▸ **Requirements**:
Set out the listing below as a numbered list, leaving out the blank lines.

▸ **Provided records**:
════
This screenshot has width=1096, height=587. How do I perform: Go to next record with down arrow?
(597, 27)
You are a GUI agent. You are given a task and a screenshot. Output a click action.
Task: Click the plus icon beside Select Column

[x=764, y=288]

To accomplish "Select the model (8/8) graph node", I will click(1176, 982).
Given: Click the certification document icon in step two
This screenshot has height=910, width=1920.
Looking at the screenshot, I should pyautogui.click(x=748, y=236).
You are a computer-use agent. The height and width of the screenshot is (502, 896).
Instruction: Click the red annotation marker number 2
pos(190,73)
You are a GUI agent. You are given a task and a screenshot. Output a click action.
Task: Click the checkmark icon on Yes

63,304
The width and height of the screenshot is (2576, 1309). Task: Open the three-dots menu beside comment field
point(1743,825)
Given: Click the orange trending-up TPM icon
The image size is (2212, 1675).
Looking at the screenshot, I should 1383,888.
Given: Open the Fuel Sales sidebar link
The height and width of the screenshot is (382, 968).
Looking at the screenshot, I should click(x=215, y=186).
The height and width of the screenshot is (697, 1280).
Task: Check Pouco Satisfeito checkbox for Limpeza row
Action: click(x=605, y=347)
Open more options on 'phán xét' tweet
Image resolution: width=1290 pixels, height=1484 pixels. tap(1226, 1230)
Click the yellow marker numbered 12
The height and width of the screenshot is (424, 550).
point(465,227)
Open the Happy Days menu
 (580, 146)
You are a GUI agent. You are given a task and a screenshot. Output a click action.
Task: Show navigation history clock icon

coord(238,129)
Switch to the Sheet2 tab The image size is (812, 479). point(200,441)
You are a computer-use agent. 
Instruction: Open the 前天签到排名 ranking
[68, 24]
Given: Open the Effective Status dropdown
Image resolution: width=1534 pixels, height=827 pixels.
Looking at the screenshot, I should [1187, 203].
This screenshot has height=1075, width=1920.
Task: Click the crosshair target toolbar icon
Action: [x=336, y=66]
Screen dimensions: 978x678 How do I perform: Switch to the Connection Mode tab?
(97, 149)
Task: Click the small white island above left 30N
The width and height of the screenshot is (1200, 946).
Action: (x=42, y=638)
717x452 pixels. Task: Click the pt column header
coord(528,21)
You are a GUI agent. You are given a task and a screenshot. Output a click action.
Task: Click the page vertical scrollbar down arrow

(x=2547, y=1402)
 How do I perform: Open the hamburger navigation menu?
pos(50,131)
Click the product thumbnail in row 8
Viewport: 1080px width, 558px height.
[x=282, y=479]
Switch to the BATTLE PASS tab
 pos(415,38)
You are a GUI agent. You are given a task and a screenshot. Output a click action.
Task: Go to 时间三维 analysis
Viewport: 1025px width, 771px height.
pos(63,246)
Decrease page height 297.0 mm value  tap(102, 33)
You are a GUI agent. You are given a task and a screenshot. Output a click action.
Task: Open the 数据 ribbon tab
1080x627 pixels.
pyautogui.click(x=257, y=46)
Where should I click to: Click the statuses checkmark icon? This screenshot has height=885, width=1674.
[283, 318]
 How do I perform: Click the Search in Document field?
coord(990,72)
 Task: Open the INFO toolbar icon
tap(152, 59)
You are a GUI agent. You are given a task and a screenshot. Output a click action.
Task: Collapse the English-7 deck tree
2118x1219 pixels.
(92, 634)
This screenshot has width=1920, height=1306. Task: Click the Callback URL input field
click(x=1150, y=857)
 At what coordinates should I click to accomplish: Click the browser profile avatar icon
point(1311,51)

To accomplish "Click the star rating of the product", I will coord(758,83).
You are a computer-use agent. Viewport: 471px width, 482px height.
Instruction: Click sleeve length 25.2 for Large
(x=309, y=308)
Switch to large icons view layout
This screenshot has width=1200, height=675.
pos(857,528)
════
▸ **Solution to this exercise**:
1. This screenshot has width=1096, height=587. How do I perform: Go to next record with down arrow?
2. (597, 27)
3. You are a GUI agent. You are given a task and a screenshot. Output a click action.
4. Task: Click the plus icon beside Select Column
5. [x=764, y=288]
6. To accomplish "Select the model (8/8) graph node", I will click(1176, 982).
7. Given: Click the certification document icon in step two
8. This screenshot has height=910, width=1920.
9. Looking at the screenshot, I should pyautogui.click(x=748, y=236).
10. You are a computer-use agent. The height and width of the screenshot is (502, 896).
11. Instruction: Click the red annotation marker number 2
12. pos(190,73)
13. You are a GUI agent. You are given a task and a screenshot. Output a click action.
14. Task: Click the checkmark icon on Yes
15. 63,304
16. The width and height of the screenshot is (2576, 1309). Task: Open the three-dots menu beside comment field
17. point(1743,825)
18. Given: Click the orange trending-up TPM icon
19. The image size is (2212, 1675).
20. Looking at the screenshot, I should 1383,888.
21. Given: Open the Fuel Sales sidebar link
22. The height and width of the screenshot is (382, 968).
23. Looking at the screenshot, I should click(x=215, y=186).
24. The height and width of the screenshot is (697, 1280).
25. Task: Check Pouco Satisfeito checkbox for Limpeza row
26. Action: click(x=605, y=347)
27. Open more options on 'phán xét' tweet
28. Image resolution: width=1290 pixels, height=1484 pixels. tap(1226, 1230)
29. Click the yellow marker numbered 12
30. The height and width of the screenshot is (424, 550).
31. point(465,227)
32. Open the Happy Days menu
33.  (580, 146)
34. You are a GUI agent. You are given a task and a screenshot. Output a click action.
35. Task: Show navigation history clock icon
36. coord(238,129)
37. Switch to the Sheet2 tab The image size is (812, 479). point(200,441)
38. You are a computer-use agent. 
39. Instruction: Open the 前天签到排名 ranking
40. [68, 24]
41. Given: Open the Effective Status dropdown
42. Image resolution: width=1534 pixels, height=827 pixels.
43. Looking at the screenshot, I should [1187, 203].
44. This screenshot has height=1075, width=1920.
45. Task: Click the crosshair target toolbar icon
46. Action: [x=336, y=66]
47. Screen dimensions: 978x678 How do I perform: Switch to the Connection Mode tab?
48. (97, 149)
49. Task: Click the small white island above left 30N
50. The width and height of the screenshot is (1200, 946).
51. Action: (x=42, y=638)
52. 717x452 pixels. Task: Click the pt column header
53. coord(528,21)
54. You are a GUI agent. You are given a task and a screenshot. Output a click action.
55. Task: Click the page vertical scrollbar down arrow
56. (x=2547, y=1402)
57.  How do I perform: Open the hamburger navigation menu?
58. pos(50,131)
59. Click the product thumbnail in row 8
60. Viewport: 1080px width, 558px height.
61. [x=282, y=479]
62. Switch to the BATTLE PASS tab
63.  pos(415,38)
64. You are a GUI agent. You are given a task and a screenshot. Output a click action.
65. Task: Go to 时间三维 analysis
66. Viewport: 1025px width, 771px height.
67. pos(63,246)
68. Decrease page height 297.0 mm value  tap(102, 33)
69. You are a GUI agent. You are given a task and a screenshot. Output a click action.
70. Task: Open the 数据 ribbon tab
71. 1080x627 pixels.
72. pyautogui.click(x=257, y=46)
73. Where should I click to: Click the statuses checkmark icon? This screenshot has height=885, width=1674.
74. [283, 318]
75.  How do I perform: Click the Search in Document field?
76. coord(990,72)
77.  Task: Open the INFO toolbar icon
78. tap(152, 59)
79. You are a GUI agent. You are given a task and a screenshot. Output a click action.
80. Task: Collapse the English-7 deck tree
81. 2118x1219 pixels.
82. (92, 634)
83. This screenshot has width=1920, height=1306. Task: Click the Callback URL input field
84. click(x=1150, y=857)
85.  At what coordinates should I click to accomplish: Click the browser profile avatar icon
86. point(1311,51)
87. To accomplish "Click the star rating of the product", I will coord(758,83).
88. You are a computer-use agent. Viewport: 471px width, 482px height.
89. Instruction: Click sleeve length 25.2 for Large
90. (x=309, y=308)
91. Switch to large icons view layout
92. This screenshot has width=1200, height=675.
93. pos(857,528)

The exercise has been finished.